▸ AIM OF THE TASK
Find all lines with the word "agent" in the material, then copy them.

####################

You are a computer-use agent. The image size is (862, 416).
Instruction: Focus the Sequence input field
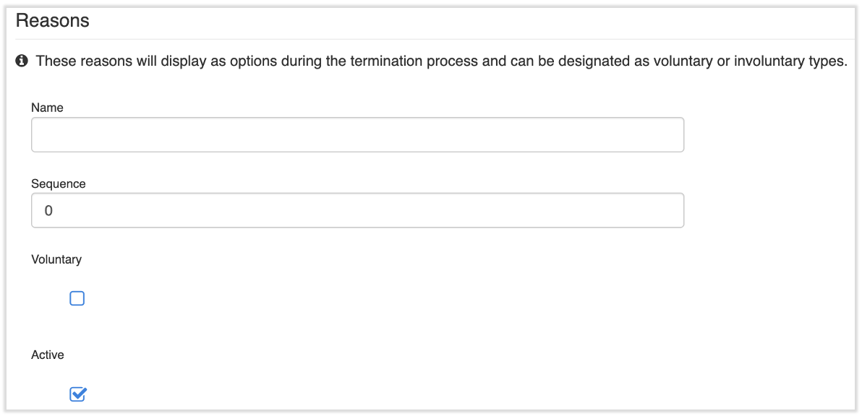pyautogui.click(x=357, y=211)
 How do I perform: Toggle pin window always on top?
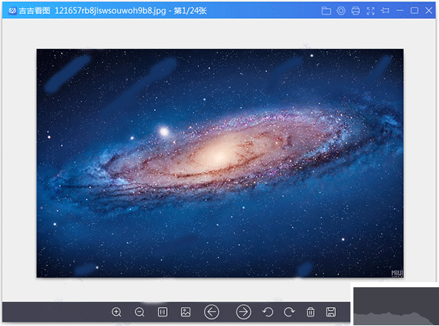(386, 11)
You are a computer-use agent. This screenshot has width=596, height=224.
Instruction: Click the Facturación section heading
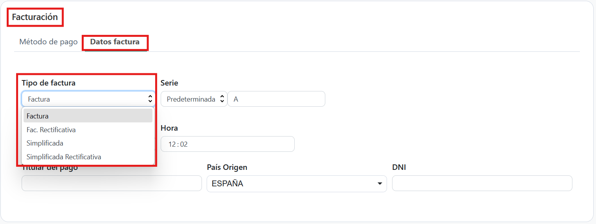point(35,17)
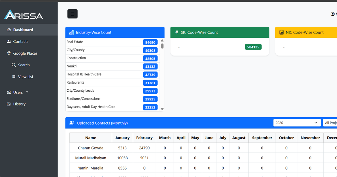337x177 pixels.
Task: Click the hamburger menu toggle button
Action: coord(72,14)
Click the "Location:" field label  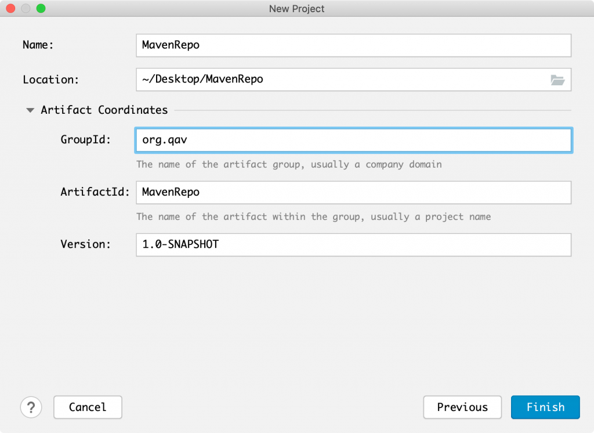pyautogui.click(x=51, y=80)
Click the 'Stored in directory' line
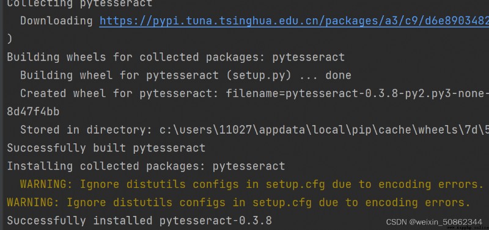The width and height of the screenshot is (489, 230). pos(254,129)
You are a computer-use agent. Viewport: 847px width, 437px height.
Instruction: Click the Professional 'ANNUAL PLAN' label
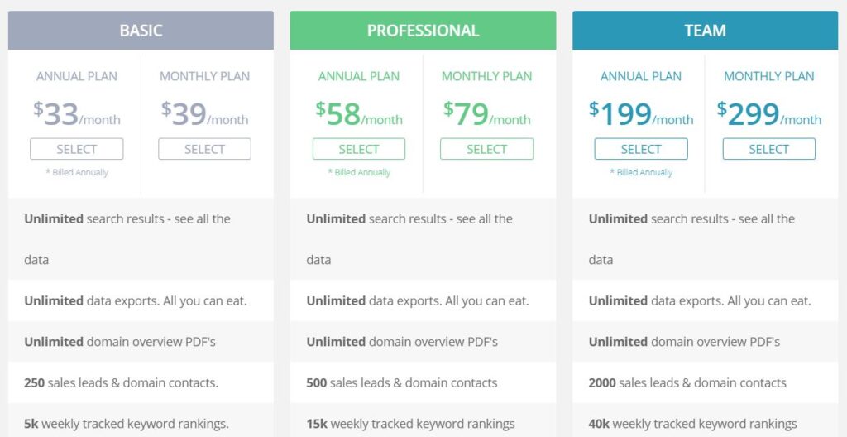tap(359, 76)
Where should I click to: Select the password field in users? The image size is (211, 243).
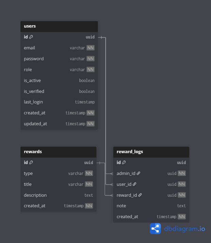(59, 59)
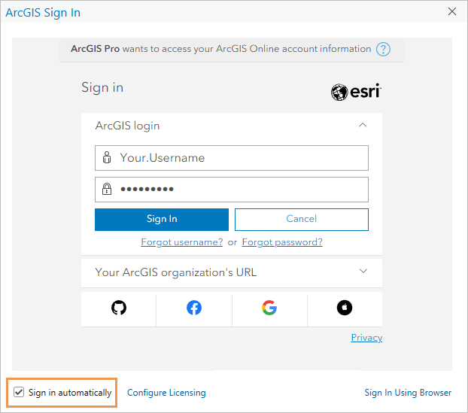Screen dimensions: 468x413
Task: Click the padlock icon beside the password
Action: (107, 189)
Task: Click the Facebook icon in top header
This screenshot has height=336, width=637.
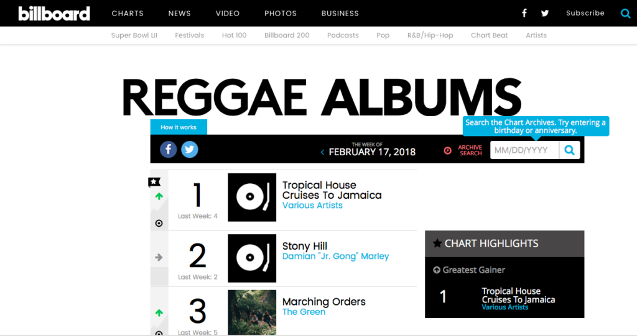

####################

▸ FINISHED TASK
You are a computer-use agent. The image size is (862, 416).
You are a computer-use agent. This screenshot has width=596, height=224.
You are a computer-use agent. Viewport: 847px width, 437px height.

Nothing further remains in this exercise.